In 1901 New Zealand’s fourth power station was opened at Ōkere Falls, to provide electricity to the tourist centre of Rotorua. Three years later the government systematically investigated waterfalls, mostly in the North Island, for possible hydroelectric schemes. In the end, few were used, apart from the striking Omiru Falls on the Wairua River. In 2006 a dozen falls remained on a list of potential hydroelectric schemes drawn up for the Electricity Commission.
Since tourism began in the late 1800s, waterfalls have been an important aspect of ‘beautiful New Zealand’. They remain among the most highly ranked attractions both for domestic and international travellers.
The spectacular Huka Falls, on the Waikato River near Taupō, are said to be the country’s most visited natural attraction. The normally wide river narrows to 15 metres at a volcanic ledge, where it surges at around 220,000 litres of water per second. It then drops in a series of falls, the final stage an 11-metre fall.
Many falls have viewing platforms – the Bridal Veil Falls near Raglan have two. At the base of these 55-metre falls is a pool surrounded by sandstone steps that form an amphitheatre.
The Haruru Falls near Waitangi are floodlit at night to highlight their horseshoe shape.
Climbing up a waterfall is a challenge for humans, and for most fish, a fall would be an impassable obstacle. But some New Zealand freshwater species such as eels have been known to clamber up from one rock ledge to the next.
Many bush walks have been planned to end at a waterfall. The base of a fall often forms a deep swimming hole, and the fall itself provides a cool outdoor shower.
Rere Falls, west of Gisborne, offer a 60-metre waterslide. The Tutea Falls at Ōkere have a 7-metre drop, and are said to be the world’s highest commercially rafted waterfall. The trip over the Huka Falls in a canoe (first accomplished in 1981) is legendary, but highly dangerous. At Hunua Falls in the Auckland region, abseiling has become a commercial venture.
The South Island’s very high falls offer the dangerous challenge of going up them, rather than down. In 1890 a young surveyor, William Quill, climbed up beside the Sutherland Falls at Milford Sound. A more recent sport is to climb frozen falls, using icicles for handholds.
New Zealand’s waterfalls – many of them spectacular cascades set in lush greenery – have a romantic appeal.

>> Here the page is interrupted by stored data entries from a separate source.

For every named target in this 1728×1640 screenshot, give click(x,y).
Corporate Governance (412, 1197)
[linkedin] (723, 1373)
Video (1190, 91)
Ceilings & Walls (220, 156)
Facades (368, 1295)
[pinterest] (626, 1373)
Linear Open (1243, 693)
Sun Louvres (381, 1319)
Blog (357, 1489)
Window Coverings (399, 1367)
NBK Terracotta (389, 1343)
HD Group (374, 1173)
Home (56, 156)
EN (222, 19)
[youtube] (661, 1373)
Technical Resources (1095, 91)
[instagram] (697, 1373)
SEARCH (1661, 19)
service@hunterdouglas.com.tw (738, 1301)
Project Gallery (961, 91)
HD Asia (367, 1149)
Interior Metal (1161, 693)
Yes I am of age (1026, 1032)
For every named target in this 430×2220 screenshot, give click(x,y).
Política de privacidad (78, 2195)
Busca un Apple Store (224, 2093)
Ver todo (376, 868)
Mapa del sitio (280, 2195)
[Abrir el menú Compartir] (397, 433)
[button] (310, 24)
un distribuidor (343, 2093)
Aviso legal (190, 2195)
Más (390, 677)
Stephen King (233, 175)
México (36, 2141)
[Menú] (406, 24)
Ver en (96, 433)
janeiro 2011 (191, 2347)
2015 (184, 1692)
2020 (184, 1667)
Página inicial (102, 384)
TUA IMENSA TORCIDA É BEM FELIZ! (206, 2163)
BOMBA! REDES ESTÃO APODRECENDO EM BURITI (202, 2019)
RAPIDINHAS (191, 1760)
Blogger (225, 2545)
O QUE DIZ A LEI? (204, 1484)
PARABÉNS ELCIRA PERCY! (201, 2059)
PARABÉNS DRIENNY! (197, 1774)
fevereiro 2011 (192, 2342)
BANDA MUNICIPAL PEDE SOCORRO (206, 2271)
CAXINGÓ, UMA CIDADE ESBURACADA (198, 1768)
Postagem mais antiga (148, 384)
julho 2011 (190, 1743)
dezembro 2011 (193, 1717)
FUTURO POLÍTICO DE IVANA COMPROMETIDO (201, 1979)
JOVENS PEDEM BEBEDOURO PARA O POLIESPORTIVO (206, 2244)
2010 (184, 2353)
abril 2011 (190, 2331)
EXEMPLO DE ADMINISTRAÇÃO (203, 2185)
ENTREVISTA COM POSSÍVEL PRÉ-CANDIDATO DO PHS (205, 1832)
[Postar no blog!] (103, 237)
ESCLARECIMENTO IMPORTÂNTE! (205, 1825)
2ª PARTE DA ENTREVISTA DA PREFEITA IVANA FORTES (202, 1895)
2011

Phrases such as ‘enchanting glade’ or ‘beautiful bush-fringed pool’ dot the guidebooks.
Some falls have religious connotations, perhaps because of the concept of holy water. A waterfall on the Te Kūiti–New Plymouth road is said to have healing qualities, and was named the Madonna Falls, after the mother of Christ. A local religious group named the site Te Whāea o te Rere (Our Lady of the Waterfall).
Naming a waterfall calls for poetic description – often the same in different countries. There are no less than seven Bridal Veil falls in New Zealand, and another nine listed in the World Waterfall Database. Near Arthur’s Pass is a fall called Devils Punchbowl, a name shared with one near Niagara in Canada.
Art and music
On James Cook’s second voyage to New Zealand in 1773, the artist William Hodges painted a Māori standing before a waterfall in Dusky Bay – an image portraying the country’s wild beauty. In 1890 the Dutch painter Petrus van der Velden arrived and the following year, in 1891, painted ‘A waterfall in the Otira Gorge’. It was intended to express the presence of God in the natural world.
Perhaps similar ideas led Colin McCahon to paint a series of waterfall paintings in paintings in 1964–65. McCahon acknowledged his debt to Hodges, and the works evoke a line of light against a dark, brooding background. He wrote that ‘waterfalls fell and raged and became as still silent falls of light for a long time. I look back with joy on taking a brush of white paint and curving through the darkness with a line of white.’ 1
In the 1980s Bill Culbert used cascading fluorescent tubing to suggest falling white water.
The composer Gareth Farr wrote ‘Taheke’ in 2005, for flute and harp, depicting three waterfalls – the Huka Falls, a fall in the Marlborough Sounds and the Whāngārei Falls.
Waterfalls have such a hold on the imagination that this is unlikely to be the last artwork inspired by the country’s abundant waterfalls.